Possibly.. give it another 100 to 150 years.
Bureaucrats Befuddled By America’s Auto Market
Sanity returned at a Ford Motor Co. press conference nearby. And it came from Ford CEO Alan Mulally, who channeled his inner F.A. Hayek during a question and answer session with reporters and bloggers.
“Well always make the cars and trucks that people want,” he said. “I think the automobile industry is always going to be driven by economics.”
I leaned over to the guy sitting next to me to confirm what I just heard. After all, most of the press conferences and even the question and answer sessions with executives are closely scripted and lack any depth.
He went on: “The most important thing we can do is to continuously improve the internal combustion engine” because it’s going to be around “for a long time.”
The Future of the Internal-Combustion Engine
Despite the green hype, internal-combustion engines will keep powering vehicles for the foreseeable future.
I’m sure they were asking that question in the 1900s, when electric cars were outselling internal- and external-combustion cars.
Not with today’s technology. Battery capacity, recharge time, and capacity to keep recharges over its lifetime are issues.
Oh hell Seba has been trying this push for all too long. The simple answer to the question is NO
As long as 95% of people are not allowed to own a vehicle maybe
Anything is possible, but based on the reality of what would have to happen, the chances of that happening are slim and none.
Sorry, not happening even within 50 years without some kind of major break through in storage. The break throughs in fracking and drilling are so astounding, solar doesn't stand a chance.

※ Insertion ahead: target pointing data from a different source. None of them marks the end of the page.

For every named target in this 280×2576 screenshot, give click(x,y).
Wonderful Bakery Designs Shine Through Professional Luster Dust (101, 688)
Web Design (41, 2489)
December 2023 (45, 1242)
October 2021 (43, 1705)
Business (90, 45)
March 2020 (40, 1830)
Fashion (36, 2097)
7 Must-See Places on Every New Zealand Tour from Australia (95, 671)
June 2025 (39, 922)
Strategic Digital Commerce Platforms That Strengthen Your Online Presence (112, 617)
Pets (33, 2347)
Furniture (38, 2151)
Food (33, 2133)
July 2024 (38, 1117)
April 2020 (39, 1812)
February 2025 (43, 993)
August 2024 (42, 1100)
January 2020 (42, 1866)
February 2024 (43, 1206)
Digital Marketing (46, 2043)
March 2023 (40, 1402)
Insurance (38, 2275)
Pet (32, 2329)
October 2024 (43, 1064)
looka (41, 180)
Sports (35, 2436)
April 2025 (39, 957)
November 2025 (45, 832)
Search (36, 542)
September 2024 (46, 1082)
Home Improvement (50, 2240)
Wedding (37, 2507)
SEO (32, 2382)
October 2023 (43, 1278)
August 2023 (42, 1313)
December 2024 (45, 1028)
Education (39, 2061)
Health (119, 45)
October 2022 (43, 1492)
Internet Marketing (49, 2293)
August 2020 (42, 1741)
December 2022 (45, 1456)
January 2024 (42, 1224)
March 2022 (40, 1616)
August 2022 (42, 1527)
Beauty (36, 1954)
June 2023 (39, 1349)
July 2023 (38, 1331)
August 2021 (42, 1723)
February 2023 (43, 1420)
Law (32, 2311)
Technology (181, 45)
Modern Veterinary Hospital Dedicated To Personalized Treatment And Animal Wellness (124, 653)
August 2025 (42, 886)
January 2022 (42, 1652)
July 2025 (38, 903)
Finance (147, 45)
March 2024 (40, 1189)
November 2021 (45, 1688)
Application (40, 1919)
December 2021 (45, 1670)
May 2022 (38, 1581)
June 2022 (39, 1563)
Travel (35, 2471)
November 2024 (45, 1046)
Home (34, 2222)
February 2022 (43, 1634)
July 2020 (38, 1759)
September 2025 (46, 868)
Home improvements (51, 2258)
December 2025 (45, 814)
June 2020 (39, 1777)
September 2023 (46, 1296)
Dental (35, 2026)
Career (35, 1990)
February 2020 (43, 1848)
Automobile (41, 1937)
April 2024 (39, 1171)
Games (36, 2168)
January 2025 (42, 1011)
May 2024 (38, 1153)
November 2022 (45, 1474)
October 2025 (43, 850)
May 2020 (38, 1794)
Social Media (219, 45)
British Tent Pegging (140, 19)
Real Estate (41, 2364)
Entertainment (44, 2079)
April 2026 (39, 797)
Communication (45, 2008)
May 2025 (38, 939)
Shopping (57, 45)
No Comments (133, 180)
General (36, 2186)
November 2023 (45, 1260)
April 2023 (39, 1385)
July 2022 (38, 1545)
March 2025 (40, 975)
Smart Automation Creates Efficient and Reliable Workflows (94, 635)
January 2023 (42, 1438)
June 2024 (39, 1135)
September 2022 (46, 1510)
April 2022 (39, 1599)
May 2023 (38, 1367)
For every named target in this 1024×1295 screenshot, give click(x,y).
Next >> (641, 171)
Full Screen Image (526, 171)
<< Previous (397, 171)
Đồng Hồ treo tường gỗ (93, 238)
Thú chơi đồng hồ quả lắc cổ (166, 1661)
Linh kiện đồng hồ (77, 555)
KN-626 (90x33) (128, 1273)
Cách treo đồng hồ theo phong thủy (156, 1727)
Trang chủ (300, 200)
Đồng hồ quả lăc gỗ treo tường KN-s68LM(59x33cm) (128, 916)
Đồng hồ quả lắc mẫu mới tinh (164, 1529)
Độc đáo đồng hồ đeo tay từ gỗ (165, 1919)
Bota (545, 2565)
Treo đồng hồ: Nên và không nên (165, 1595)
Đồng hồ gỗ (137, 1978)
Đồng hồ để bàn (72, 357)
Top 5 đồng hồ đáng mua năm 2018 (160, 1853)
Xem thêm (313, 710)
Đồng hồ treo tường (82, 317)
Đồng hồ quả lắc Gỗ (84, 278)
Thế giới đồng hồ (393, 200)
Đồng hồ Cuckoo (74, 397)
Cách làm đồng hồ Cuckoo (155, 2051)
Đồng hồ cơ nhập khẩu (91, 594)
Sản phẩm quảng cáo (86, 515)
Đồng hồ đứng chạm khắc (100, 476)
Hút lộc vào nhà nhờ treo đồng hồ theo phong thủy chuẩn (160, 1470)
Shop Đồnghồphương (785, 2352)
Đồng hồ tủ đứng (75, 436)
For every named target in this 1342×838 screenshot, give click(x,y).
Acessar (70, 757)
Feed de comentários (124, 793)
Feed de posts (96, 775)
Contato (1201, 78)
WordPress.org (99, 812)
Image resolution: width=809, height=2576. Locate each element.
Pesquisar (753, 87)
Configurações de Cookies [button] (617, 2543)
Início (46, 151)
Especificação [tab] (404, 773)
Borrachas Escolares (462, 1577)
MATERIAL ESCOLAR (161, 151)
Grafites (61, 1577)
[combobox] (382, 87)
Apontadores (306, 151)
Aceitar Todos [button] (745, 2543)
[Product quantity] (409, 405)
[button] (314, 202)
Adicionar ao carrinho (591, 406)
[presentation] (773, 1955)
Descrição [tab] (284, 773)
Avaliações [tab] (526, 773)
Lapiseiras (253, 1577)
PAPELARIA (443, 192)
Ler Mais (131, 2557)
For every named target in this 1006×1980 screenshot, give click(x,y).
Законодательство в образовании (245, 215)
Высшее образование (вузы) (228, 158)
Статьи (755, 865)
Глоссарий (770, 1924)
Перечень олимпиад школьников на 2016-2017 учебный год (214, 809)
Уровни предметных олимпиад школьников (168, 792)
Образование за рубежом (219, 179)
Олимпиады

I'd advise you to not take bets, nor invest in any of their research companies, oh, and be a little more realistic please......
“Seba argues that the cost of both photovoltaic solar panels and large-scale batteries for energy storage in electric cars will continue to fall, to the point where using them for both energy generation and transportation is significantly cheaper than extracting and transportation carbon-based fuels to be burned.”
If it does, cool. But I bet the “cost” he is using includes subsidies.
Solar power will never be adequate to displace fossil fuels because of the basic physics involved. At noon on a sunny day in mid-summer the sun delivers 1300 watts per square metre and the best available solar panels only deliver 18% of that. That may be fine for residential use, but not industrial.
It might happen. But not in my lifetime and probably not in my kids lifetime.
I read a report the other night on the global supply of lithium to make LiIon batteries. If Tesla makes 100,000 cars per year, they pretty much exhaust the world’s production capacity of lithium. The richest lithium resources are in an ecologically sensitive area in south America which will be completely destroyed if production ramps up.
The dirty little secret of EVs.
Chemical fuels that burn oxygen beat any kind of battery all hollow right now. I wish engineers well in developing better batteries, but they are probably going to be finicky.
There is some potential market for hybrids, combo-cars that use electrical components together with generator-driving engines which are carefully tuned to do well driving the generator rather than being the prime mover of a mechanical transmission. That could squeeze a few more MPG out of gasoline and diesel fuels. Robustness is the key to widespread acceptability. Costing a king’s ransom to fix is not a way to sell cars in the long run.
When the wind don’t blow and the sun don’t shine, wind and solar power can’t make hay ...
Never happen !!!
At least currently that’s where we get lithium. More serious demand will pull in additional sources.